-- start QUOTED TEXT --

# Newest Guardians!



## redgate (Sep 18, 2008)

Our LGD had her litter this past week. She delivered 8 adorable and healthy pups, and has proven to be a great mother! We are so excited about this. She has proven herself an excellent guardian, but great with people. She's known as a "Colorado Mountain Dog." For more info on that, you can visit our webpage at http://redgatefarmllc.com/livestock_guardian_dogs

Our pups were born in the barn, right beside the chick brooder, so they will literally be raised and trained to livestock from the beginning. Here's a photo for your enjoyment.


----------



## MOSSYNUT (Aug 8, 2014)

redgate those are some good looking dogs you got. I also love the sound of your rabbitat.


----------



## Maura (Jun 6, 2004)

She looks content and proud at the same time.


----------



## motdaugrnds (Jul 3, 2002)

OMG She's the spitting image of my Apache Rose who was the best farm/stock/family dog I ever had. 

Your mother and pups are adorable!!!


----------



## BackfourtyMI. (Sep 3, 2007)

Congrats on the beautiful, healthy pup's.


----------



## aoconnor1 (Jun 19, 2014)

Beautiful pups, congrats!


----------



## aart (Oct 20, 2012)

Why, I do believe this thread needs updated pics ;-)


----------



## hercsmama (Jan 15, 2004)

What adoable pups!
Congratulations to you, and Momma!
I agree, we need more pics...


----------

-- end QUOTED TEXT --
-- start DATA SECTION --

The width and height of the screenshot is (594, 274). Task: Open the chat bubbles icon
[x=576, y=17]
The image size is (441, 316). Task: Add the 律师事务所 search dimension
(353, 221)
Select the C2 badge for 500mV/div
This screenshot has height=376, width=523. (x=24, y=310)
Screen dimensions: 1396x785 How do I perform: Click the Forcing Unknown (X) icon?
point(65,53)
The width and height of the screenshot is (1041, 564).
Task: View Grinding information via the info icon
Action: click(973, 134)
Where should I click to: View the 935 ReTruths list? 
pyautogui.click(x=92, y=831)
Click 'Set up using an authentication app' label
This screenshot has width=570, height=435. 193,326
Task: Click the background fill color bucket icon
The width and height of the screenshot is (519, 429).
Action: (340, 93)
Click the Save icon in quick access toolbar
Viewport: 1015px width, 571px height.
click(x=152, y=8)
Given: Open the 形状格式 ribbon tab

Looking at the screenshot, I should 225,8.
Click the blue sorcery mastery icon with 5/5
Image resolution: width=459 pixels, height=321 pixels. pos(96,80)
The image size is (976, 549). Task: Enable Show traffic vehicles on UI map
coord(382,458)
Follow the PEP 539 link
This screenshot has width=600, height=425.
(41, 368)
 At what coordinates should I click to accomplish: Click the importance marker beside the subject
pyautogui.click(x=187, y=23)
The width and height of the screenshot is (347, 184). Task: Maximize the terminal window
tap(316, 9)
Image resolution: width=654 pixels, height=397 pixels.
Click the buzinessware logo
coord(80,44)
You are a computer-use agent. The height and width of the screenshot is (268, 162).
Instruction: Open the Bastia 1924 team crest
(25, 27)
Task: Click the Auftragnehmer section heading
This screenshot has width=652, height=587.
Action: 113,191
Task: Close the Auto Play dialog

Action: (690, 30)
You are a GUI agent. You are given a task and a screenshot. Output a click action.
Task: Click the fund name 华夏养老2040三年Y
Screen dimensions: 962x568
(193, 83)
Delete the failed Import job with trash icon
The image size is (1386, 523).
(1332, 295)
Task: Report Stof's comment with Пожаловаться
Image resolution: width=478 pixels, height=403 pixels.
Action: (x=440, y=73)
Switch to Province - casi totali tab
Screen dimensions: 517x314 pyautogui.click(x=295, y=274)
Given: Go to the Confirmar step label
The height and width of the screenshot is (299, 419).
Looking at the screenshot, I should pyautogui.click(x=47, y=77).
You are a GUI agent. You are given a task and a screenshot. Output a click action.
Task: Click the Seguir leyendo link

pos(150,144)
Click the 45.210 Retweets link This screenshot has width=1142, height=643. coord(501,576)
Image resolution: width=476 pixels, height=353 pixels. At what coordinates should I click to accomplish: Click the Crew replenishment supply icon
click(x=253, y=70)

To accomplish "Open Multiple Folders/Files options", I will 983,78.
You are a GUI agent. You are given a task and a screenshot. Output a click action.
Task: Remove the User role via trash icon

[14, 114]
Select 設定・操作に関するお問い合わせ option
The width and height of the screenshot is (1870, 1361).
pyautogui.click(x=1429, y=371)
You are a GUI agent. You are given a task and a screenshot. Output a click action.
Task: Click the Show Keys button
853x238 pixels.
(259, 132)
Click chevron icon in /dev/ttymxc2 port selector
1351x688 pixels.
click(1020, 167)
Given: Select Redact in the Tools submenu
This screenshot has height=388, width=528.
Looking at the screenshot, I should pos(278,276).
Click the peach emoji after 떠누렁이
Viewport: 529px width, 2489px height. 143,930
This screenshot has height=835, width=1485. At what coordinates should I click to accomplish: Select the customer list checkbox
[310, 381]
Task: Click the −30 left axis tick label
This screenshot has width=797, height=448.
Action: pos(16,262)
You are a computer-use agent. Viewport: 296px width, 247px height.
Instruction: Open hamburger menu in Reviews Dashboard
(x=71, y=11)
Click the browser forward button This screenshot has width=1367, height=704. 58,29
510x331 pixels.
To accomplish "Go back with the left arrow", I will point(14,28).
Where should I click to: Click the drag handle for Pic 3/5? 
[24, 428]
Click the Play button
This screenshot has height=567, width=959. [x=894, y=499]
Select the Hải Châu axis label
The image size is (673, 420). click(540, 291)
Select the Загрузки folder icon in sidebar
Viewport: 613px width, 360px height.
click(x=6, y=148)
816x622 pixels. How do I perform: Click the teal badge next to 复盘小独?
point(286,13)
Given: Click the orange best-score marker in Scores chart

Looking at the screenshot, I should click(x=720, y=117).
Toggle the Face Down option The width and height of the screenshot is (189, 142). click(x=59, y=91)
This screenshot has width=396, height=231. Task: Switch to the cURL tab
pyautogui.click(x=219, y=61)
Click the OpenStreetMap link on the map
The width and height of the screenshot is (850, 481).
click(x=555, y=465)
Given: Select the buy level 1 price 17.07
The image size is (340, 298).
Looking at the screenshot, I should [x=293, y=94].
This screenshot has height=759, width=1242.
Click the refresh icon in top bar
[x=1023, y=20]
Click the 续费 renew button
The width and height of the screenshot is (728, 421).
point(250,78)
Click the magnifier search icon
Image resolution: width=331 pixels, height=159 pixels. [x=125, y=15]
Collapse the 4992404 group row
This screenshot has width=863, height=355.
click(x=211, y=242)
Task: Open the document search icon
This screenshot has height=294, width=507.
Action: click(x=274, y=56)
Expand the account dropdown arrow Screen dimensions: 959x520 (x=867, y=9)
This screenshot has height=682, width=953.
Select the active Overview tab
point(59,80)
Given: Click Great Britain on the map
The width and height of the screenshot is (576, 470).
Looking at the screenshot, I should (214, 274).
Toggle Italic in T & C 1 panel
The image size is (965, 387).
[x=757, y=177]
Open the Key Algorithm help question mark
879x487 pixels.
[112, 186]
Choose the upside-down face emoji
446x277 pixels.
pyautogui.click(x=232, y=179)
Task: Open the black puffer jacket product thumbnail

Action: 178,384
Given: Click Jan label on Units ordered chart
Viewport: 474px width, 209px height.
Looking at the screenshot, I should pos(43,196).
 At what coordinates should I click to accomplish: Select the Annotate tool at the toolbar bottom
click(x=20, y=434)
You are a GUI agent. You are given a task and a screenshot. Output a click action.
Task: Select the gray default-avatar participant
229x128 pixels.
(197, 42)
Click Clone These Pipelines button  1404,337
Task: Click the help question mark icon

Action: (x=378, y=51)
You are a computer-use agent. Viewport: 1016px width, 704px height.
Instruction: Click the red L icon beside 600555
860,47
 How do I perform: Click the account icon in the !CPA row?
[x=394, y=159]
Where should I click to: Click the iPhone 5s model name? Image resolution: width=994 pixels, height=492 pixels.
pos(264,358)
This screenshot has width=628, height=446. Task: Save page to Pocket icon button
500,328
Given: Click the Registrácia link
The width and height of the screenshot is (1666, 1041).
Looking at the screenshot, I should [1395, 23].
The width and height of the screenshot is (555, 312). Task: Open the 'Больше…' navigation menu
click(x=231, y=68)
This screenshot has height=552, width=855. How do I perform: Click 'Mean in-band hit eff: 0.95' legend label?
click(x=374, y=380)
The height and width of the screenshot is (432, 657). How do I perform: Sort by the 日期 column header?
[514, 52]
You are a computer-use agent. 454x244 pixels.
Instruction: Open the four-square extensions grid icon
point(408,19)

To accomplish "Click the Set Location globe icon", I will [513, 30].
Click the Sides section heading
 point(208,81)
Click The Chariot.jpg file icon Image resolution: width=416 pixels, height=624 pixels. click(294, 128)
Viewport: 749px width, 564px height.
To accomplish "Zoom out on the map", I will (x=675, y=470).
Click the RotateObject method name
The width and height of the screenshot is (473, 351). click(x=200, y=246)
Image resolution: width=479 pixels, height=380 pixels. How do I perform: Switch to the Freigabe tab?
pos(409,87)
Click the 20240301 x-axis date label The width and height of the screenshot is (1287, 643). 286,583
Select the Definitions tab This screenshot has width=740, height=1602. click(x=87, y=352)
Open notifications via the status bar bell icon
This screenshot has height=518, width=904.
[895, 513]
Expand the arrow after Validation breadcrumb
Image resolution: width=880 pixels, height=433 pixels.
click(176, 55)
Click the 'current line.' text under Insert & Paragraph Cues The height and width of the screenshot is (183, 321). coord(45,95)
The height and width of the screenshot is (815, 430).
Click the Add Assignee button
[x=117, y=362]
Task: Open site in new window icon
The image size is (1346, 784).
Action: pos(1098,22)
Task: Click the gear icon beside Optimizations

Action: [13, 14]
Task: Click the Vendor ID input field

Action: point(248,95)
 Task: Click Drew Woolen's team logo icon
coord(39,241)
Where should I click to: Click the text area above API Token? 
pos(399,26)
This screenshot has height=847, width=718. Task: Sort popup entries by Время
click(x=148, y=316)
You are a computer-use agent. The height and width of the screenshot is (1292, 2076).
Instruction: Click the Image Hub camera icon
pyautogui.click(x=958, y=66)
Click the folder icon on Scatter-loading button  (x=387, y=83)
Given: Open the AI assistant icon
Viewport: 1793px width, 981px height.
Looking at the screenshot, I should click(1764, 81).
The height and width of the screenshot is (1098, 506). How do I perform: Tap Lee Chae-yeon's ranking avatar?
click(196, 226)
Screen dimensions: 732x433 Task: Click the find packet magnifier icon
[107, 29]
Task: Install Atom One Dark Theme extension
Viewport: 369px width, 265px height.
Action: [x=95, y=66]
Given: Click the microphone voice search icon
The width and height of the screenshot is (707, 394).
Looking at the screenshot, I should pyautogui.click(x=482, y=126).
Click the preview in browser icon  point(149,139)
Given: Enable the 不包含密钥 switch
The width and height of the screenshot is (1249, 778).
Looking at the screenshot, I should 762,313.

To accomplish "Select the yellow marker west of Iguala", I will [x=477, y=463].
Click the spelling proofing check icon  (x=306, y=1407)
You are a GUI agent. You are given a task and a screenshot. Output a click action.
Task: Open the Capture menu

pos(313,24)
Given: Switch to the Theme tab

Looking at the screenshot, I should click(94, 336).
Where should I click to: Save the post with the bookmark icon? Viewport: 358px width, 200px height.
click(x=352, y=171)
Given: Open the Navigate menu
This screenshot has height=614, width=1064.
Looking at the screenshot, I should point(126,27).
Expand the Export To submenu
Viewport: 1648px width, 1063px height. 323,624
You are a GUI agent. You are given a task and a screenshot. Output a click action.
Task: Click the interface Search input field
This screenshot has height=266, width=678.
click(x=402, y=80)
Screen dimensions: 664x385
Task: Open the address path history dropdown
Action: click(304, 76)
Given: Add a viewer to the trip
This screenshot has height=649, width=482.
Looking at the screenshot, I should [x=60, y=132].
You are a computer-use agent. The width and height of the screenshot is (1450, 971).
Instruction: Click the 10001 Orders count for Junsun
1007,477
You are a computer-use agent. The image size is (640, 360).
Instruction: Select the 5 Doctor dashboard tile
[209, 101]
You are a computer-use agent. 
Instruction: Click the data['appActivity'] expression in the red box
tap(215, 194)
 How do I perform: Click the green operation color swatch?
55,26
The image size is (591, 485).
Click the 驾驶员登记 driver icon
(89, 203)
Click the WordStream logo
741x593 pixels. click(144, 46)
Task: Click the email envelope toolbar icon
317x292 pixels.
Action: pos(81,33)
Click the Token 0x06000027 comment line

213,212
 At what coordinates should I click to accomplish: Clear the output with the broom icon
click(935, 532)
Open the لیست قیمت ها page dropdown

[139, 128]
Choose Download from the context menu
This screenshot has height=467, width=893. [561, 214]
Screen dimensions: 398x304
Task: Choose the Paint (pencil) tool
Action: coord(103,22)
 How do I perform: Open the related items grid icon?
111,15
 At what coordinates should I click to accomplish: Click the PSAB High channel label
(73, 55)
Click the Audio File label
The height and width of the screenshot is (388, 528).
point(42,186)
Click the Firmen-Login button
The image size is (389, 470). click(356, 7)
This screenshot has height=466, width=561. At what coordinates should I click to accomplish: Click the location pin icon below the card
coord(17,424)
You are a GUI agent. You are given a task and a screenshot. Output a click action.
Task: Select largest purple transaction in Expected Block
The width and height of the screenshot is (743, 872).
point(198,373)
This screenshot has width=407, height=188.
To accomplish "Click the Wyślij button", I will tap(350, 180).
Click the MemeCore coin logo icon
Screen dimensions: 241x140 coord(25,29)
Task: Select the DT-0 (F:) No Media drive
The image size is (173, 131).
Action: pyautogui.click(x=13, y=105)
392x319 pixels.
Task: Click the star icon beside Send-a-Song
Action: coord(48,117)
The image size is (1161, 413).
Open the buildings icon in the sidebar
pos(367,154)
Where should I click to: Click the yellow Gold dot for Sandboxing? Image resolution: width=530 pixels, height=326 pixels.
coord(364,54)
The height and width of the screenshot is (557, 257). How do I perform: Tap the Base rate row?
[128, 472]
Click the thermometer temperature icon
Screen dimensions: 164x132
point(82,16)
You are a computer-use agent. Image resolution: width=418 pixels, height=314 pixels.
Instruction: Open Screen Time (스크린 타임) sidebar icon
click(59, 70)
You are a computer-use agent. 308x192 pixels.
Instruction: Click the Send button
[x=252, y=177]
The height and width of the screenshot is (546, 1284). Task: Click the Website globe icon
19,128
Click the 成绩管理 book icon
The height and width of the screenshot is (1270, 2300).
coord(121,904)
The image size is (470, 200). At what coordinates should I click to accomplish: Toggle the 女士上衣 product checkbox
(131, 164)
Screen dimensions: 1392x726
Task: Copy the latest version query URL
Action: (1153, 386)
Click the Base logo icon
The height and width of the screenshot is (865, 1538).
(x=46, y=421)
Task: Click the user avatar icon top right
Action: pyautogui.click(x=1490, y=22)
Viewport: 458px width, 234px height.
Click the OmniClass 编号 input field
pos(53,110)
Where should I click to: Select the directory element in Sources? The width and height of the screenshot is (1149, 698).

-- end DATA SECTION --

## SET EXERCISE 1
Using the livestock guardian dog thread above the records, decide whether each statement agrees with it. Answer yes or no and quote the deciding words. (a) The pups were born in the barn next to the chick brooder. (b) The litter had ten pups. (c) The mother is known as a "Colorado Mountain Dog."
## SET EXERCISE 2
Transcribe the part of the livestock guardian dog thread above the records starting with "## MOSSYNUT (Aug" and going on through "the same time.".
## SET EXERCISE 3
In the livestock guardian dog thread above the records, which user wrote that the mother looks content and proud at the same time?

## EXERCISE OUTPUT 1
(a) Yes: "Our pups were born in the barn, right beside the chick brooder"
(b) No: "She delivered 8 adorable and healthy pups"
(c) Yes: "She's known as a "Colorado Mountain Dog.""

## EXERCISE OUTPUT 2
## MOSSYNUT (Aug 8, 2014)

redgate those are some good looking dogs you got. I also love the sound of your rabbitat.


----------



## Maura (Jun 6, 2004)

She looks content and proud at the same time.

## EXERCISE OUTPUT 3
Maura